Because Flanagan is a highly skilled writer working at a high-profile and trusted platform, her message carries a lot of credibility and bite. She even sticks the knife in and gives it an extra twist by invoking the ethos of the university -- “shaped and bounded by the central pervasive mission of discovering and advancing knowledge” -- and because this decision is so egregious, claiming this very core is a lie.
Funny thing, though. Flanagan gets a lot of stuff wrong.
Sarah Reber, a professor at UCLA, tried to alert one of the article tweeters, Matthew Yglesias, to mistakes Flanagan makes in basing her analysis on a report on the policy that had incomplete and erroneous information. Yglesias’s original tweet had 391 retweets and at least 2,000 likes.
Reber’s tweet had 12 retweets and 53 likes.
Reber co-authored a report with Michal Kurlaender of UC Davis and Jesse Rothstein of UC Berkeley that counters the report to the UC Board of Regents that Flanagan cites as a mic drop. As it turns out, these questions are complicated, and because we are in the midst of a debate that invokes the difficult intersection of policy and values, declaring an issue settled, as Flanagan wishes to do, is premature.
But that’s not all. Zachary Bleemer, a UC Berkeley Ph.D., currently on a fellowship at Harvard, and who will join Yale next year[2], identifies three errors of fact in Flanagan’s original analysis. A key part of Flanagan’s argument -- that the UC system provides a lifeline to some postsecondary education for all students by including the SAT -- is simply not true.
But wait, there’s more. Four days after the publication of Flanagan’s article, in which she declared, “[Dropping the SAT] is a move so widely hailed by the administrators and faculty that you know someone’s getting hustled, and in this case the marks are the state’s low-income Black and Latino students -- the very ones whom the new policy is supposed to help,” the University of California announced that it had admitted the most diverse undergraduate class in UC history.
Zachary Bleemer formally wrote to The Atlantic asking for corrections to Flanagan’s factual inaccuracies regarding admissions to the UC system. As of this writing, there has been no public acknowledgment of these errors or moves to correct them. No one should hold their breath on this front.
Even if the factual errors are cleared up, Flanagan will likely still manage to work her way to her conclusion, which is not about giving opportunity to minority students, or finding a superior system, but in feeding a narrative of a diminished America that places equity above competition and (in Flanagan’s eyes) merit. She says, in lumping this decision in with larger problems like coastal erosion, homelessness and rising crime, “Someday, in a textbook on world history, there will be a chapter about all of us -- you, and me, and our shared moment. The title of that chapter will be American Decline.”[3]
Because of the currents of our never-ending culture war, Flanagan’s attack need not be accurate or factual to be persuasive to many people in her audience. In fact, the opposite is often the case. The article is part of a campaign among influential voices like Flanagan and Yglesias to preserve the kind of competition that they think makes America great, the kind of competition at which they themselves have been so successful.

- **Required task A**: In the passage on Flanagan's SAT article, how many retweets and likes did Reber's tweet receive?
The commentary above and the rows that follow were taken from unrelated sources.

- **Supplied material**:
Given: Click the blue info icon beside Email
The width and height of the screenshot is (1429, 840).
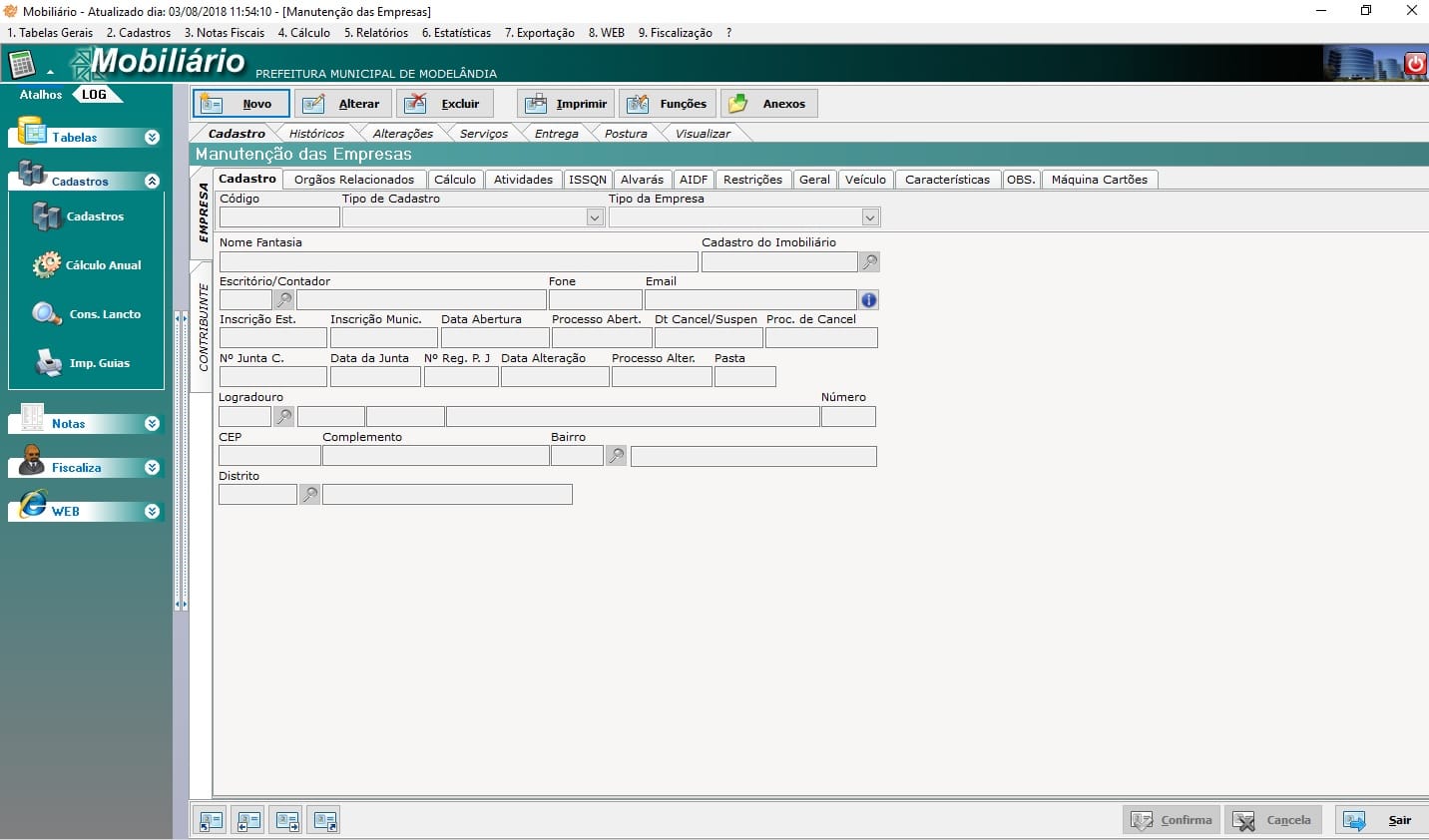Looking at the screenshot, I should coord(868,300).
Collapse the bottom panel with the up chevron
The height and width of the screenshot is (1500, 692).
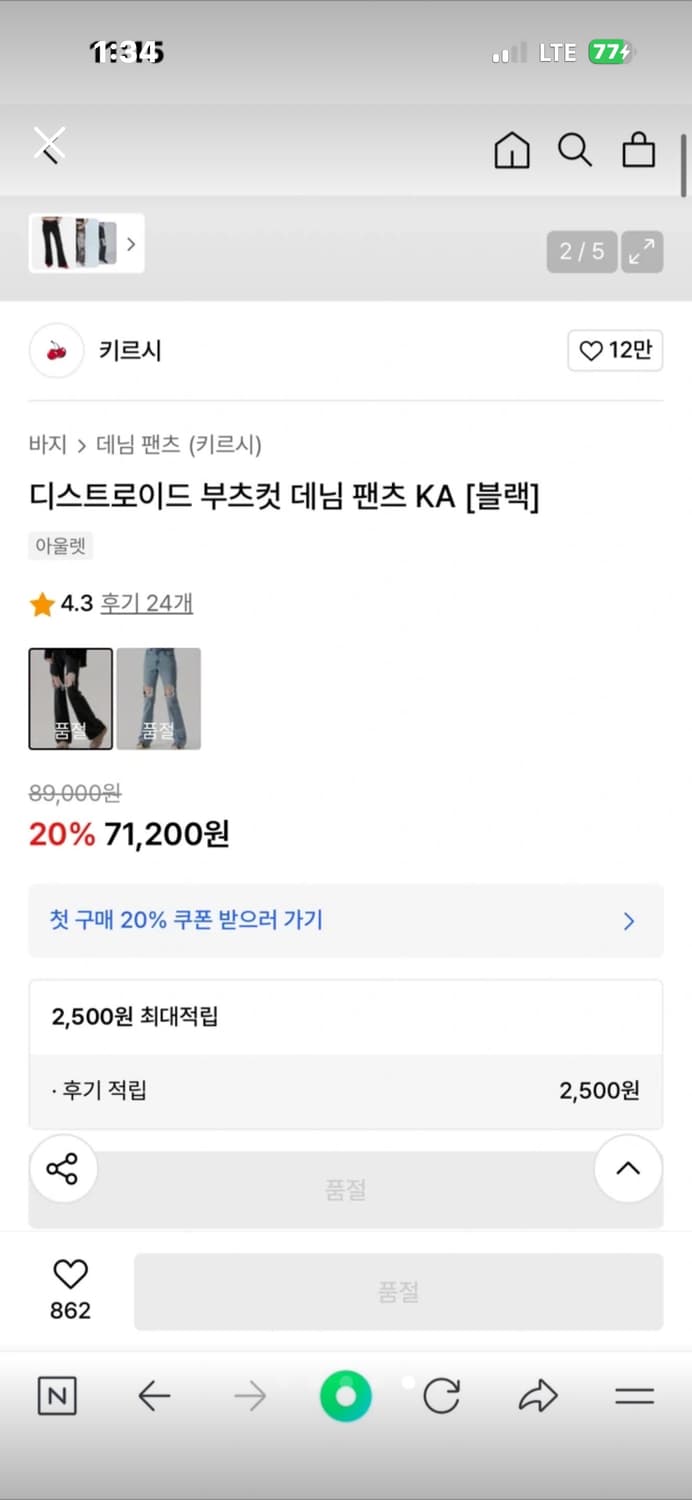627,1168
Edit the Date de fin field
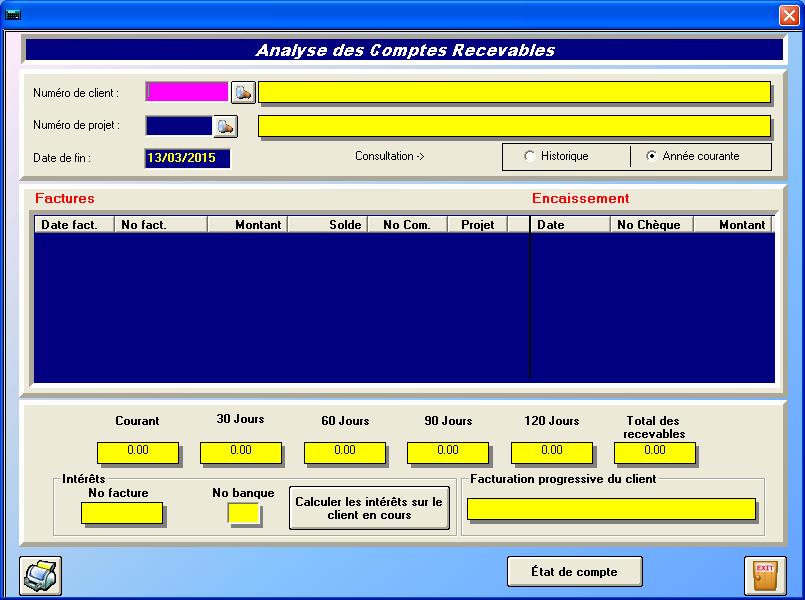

- **Required task B**: Rewrite the rows from the line containing "Collapse the bottom panel with the up chevron" through the last row, keeping every request. Scale each coordinate in the answers by 0.75 and round to whole numbers, with halves rounding up. Omit the pictures.

- **Full output A**: Reber's tweet received 12 retweets and 53 likes.

- **Full output B**:
Collapse the bottom panel with the up chevron
The height and width of the screenshot is (1500, 692).
470,876
Edit the Date de fin field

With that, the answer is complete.